◆ WORK TO BE COMPLETED: Output each record exactly, excluding pictures.

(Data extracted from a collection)
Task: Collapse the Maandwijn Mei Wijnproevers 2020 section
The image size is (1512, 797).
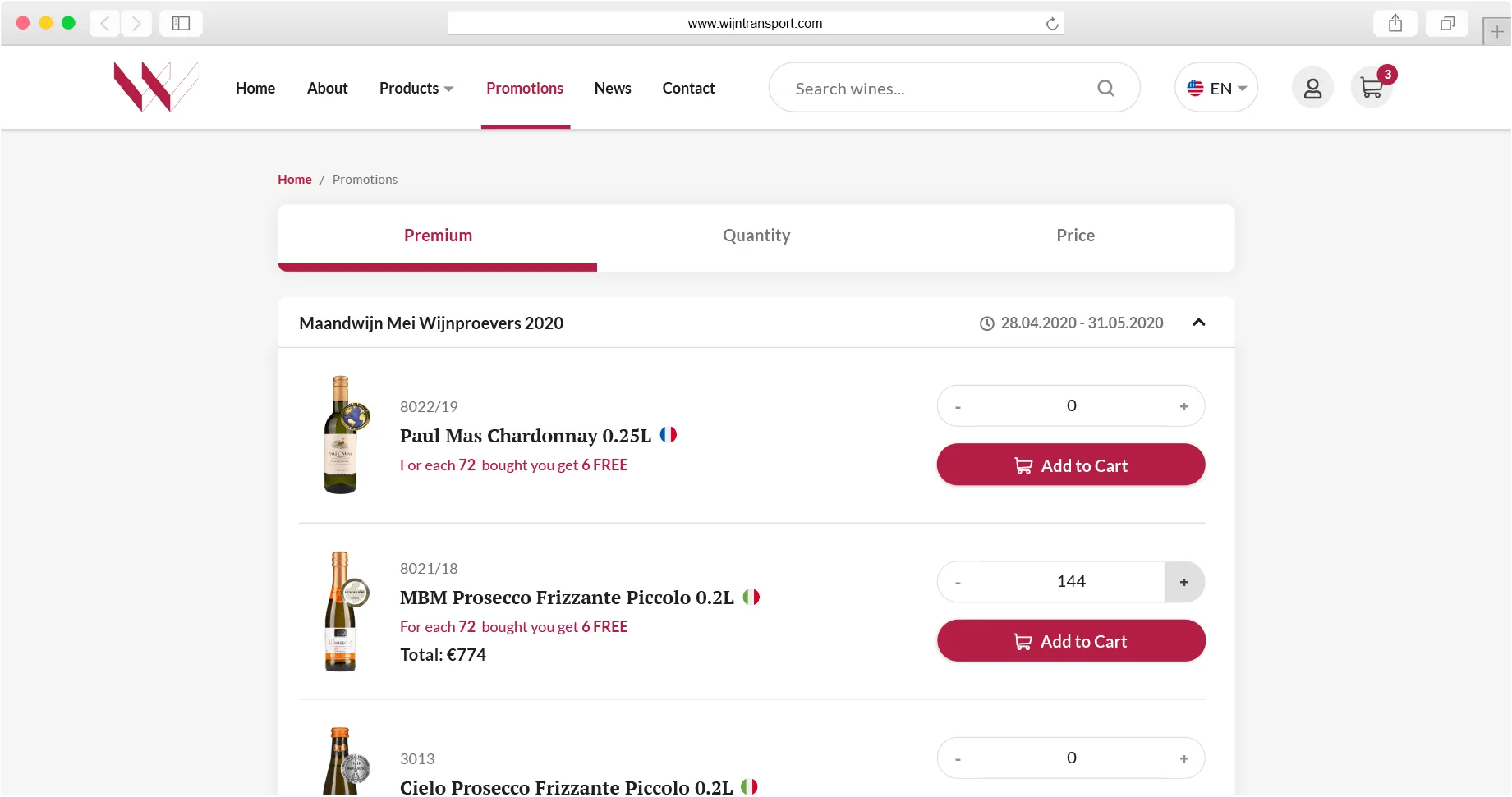Action: [x=1198, y=323]
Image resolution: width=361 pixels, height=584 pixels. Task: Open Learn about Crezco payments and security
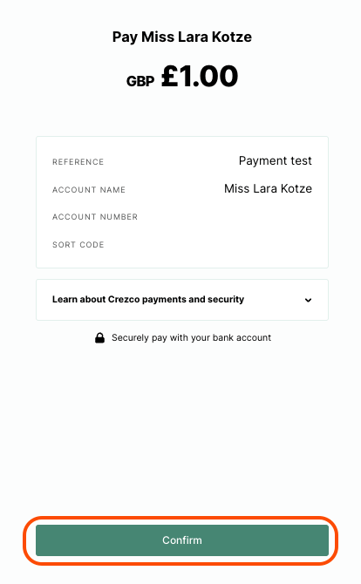[182, 300]
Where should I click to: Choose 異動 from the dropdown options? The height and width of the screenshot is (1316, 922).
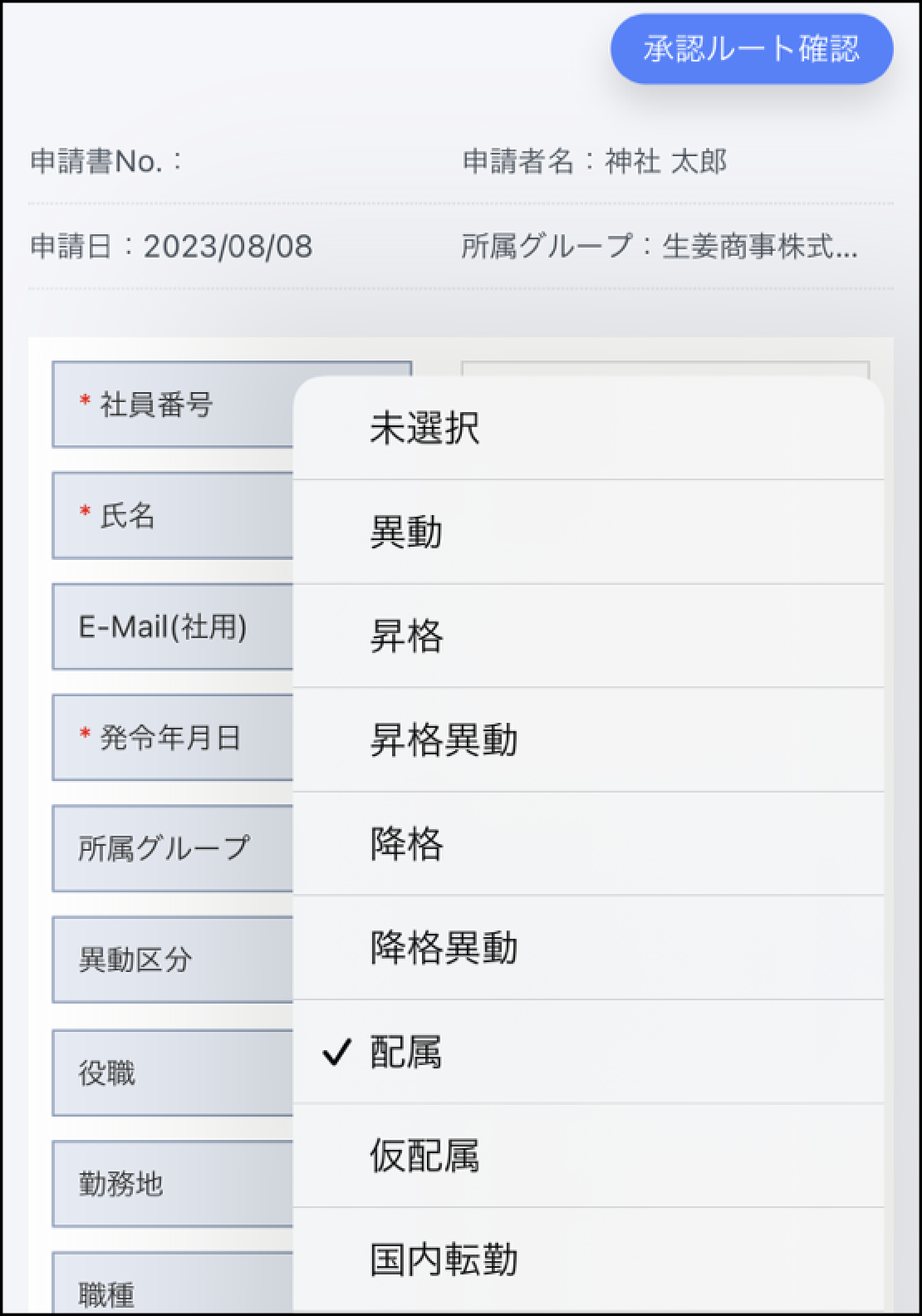406,532
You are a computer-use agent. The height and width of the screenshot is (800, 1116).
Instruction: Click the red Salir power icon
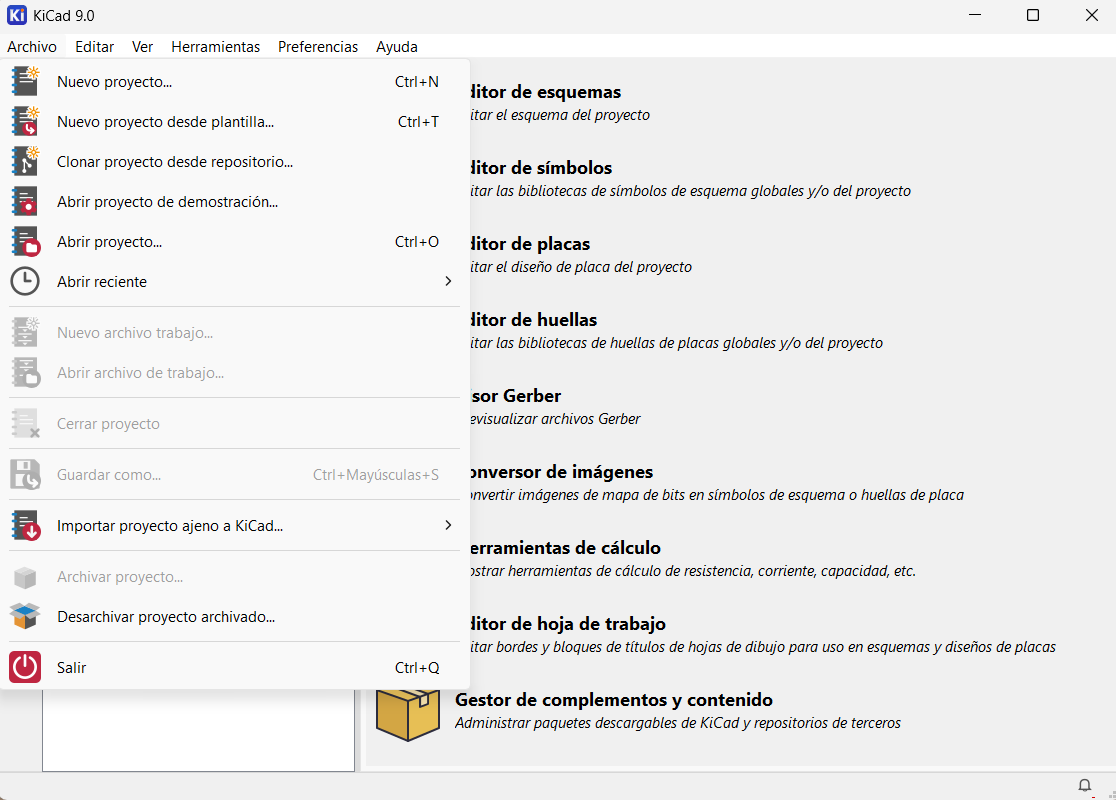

◆ TASK SOLUTION:
Task: Collapse the Maandwijn Mei Wijnproevers 2020 section
The image size is (1512, 797).
Action: [x=1198, y=323]
Image resolution: width=361 pixels, height=584 pixels. Task: Open Learn about Crezco payments and security
[182, 300]
Where should I click to: Choose 異動 from the dropdown options? The height and width of the screenshot is (1316, 922).
406,532
You are a computer-use agent. The height and width of the screenshot is (800, 1116).
Instruction: Click the red Salir power icon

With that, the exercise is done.